Équilibrant la remarquable somme de Jean-Marc Berlière sur les « Polices des temps noirs » - en fait plutôt les « Polices noires des temps noirs », tant l’auteur omet de parler des policiers résistants -, l’œuvre de l’historienne Limore Yagil vient compléter et corriger la vision uniformément sombre qui prévaut sur les policiers du temps de l’Occupation.

Poursuivant son méticuleux travail déjà largement engagé dans ses trois précédents ouvrages (La France, terre de refuge et de désobéissance civile,  3 tomes aux Ed. Cerf), Limore Yagil restitue la mémoire de ceux des policiers et gendarmes qui ne furent pas tous « noirs ». Dans son nouveau livre Désobéir  l’auteure nous emmène à la rencontre de ceux qui ont su se dresser contre la barbarie, au risque de leur vie. Dans la veine de ses précédents travaux sur la désobéissance civique dans la France de Pétain, Mme Yagil retrouve donc les agents publics qui ont choisi de vivre la période à la marge de l’institution dont ils relevaient.
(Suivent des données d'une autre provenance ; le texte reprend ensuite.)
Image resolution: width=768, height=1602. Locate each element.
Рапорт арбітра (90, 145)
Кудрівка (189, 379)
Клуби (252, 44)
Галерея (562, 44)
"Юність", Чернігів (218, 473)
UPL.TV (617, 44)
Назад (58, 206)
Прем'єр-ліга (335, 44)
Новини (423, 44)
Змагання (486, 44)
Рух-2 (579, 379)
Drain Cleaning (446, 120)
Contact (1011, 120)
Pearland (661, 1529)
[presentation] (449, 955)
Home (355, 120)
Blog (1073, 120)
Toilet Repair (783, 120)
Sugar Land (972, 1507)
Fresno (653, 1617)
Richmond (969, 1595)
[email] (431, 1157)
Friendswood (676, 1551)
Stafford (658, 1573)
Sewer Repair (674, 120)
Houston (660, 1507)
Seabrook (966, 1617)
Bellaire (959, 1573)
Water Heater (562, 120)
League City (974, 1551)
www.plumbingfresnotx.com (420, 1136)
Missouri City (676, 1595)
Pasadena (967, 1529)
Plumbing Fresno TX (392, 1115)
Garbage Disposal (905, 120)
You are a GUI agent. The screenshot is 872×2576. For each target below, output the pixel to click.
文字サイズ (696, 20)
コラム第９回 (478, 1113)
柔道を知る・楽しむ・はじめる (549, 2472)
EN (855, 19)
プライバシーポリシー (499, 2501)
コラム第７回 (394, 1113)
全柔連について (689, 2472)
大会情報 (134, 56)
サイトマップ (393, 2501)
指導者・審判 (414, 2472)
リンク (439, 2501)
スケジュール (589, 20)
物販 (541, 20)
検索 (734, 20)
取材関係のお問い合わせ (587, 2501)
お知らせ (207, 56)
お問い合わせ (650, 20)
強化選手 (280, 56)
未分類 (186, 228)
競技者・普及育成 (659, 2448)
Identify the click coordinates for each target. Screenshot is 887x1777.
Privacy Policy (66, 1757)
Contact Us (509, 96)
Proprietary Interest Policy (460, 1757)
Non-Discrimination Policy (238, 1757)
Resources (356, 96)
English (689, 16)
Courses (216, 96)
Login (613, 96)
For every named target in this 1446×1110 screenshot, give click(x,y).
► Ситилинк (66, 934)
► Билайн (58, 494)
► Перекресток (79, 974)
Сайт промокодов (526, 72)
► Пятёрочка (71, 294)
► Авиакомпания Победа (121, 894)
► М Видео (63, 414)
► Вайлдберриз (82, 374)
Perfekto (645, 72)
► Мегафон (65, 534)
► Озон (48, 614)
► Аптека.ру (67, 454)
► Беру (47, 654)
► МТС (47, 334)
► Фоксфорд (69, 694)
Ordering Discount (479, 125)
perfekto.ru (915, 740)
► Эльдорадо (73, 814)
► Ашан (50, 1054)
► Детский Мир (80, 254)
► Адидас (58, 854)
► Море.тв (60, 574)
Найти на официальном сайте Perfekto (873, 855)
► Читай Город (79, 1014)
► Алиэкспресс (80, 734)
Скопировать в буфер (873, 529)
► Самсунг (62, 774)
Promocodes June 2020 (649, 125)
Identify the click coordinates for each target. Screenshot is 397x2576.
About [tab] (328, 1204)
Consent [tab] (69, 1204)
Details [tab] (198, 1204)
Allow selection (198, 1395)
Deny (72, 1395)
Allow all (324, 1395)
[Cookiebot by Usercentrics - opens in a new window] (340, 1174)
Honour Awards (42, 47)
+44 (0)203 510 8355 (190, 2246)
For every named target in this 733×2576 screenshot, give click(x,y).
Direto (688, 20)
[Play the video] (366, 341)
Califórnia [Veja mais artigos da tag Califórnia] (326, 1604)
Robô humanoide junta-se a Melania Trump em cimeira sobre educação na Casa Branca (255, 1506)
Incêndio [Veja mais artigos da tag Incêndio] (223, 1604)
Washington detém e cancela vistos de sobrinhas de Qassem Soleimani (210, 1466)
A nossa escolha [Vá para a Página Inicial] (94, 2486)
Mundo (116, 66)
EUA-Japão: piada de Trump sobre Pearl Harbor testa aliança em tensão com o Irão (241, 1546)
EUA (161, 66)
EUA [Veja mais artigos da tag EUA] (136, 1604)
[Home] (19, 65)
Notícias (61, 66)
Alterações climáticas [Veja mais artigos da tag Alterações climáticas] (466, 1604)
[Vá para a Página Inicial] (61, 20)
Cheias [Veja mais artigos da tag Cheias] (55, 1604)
Par de nombreux cas individuels, elle redonne consistance aux hommes (et femmes) de l’ombre, dont la résistance était particulièrement difficile et risquée. Elle exhume des cas nouveaux par rapport à ses (et à nos) ouvrages antérieurs, les met en ordre, soulignant la précocité de certaines résistances, l’atypisme d’autres, et les spécialités de chacun. S’intéressant plus aux hommes qu’aux institutions (là est la nécessité si on veut comprendre cette époque) Limore Yagil jette sur ces policiers (et d’autres administratifs désobéissants) un regard attentif et souvent admiratif. Elle a par ailleurs l’intelligence d’inscrire cette reconnaissance dans celle plus générale des actes positifs d’une partie non-négligeable de la société française à l’aide de nombreux exemples inédits, remarquablement documentés. Enfin, un relevé quasi-exhaustif des policiers et gendarmes reconnus comme Justes parmi les Nations complète son travail.

Elle a d’autant plus de mérite que son approche par des cas individuels, est sans doute pour les historiens la moins facile à traiter. Il est en effet plus aisé d’aller à la rencontre d’institutions qui ont toutes laissé peu ou prou des archives centralisées, lesquelles épargnent au chercheur d’ouvrir des dizaines de milliers de dossiers pour détecter des cas personnels intéressants, perdus parmi des centaines de milliers d’autres, membres des forces de l’ordre ou non.

Vraisemblablement est-il plus aisé aussi -parce que sujette à moins de soupçons-, à une écrivaine d’origine israélienne de dire des choses positives sur des membres d’institutions dont il est de tradition en France de faire les boucs émissaires de l’Histoire. Ceux-ci sont en effet presque systématiquement victimes des regards borgnes ou trop idéologiques que des historiens le plus souvent peu curieux en regard des cas individuels, jettent sur les policiers et gendarmes, pour mieux les accabler, même non-délibérément.

Les ouvrages de Limore Yagil constituent un heureux contrepoint, humain, à l’approche trop souvent institutionnelle d’une Histoire qui devient fausse à force d’être schématisée pour entrer dans le moule uniforme qui lui est assigné depuis plus de 70 ans.

L’historienne a là un point commun avec Jean-Marc Berlière, lui aussi pourfendeur d’une « Histoire prêt-à-porter ».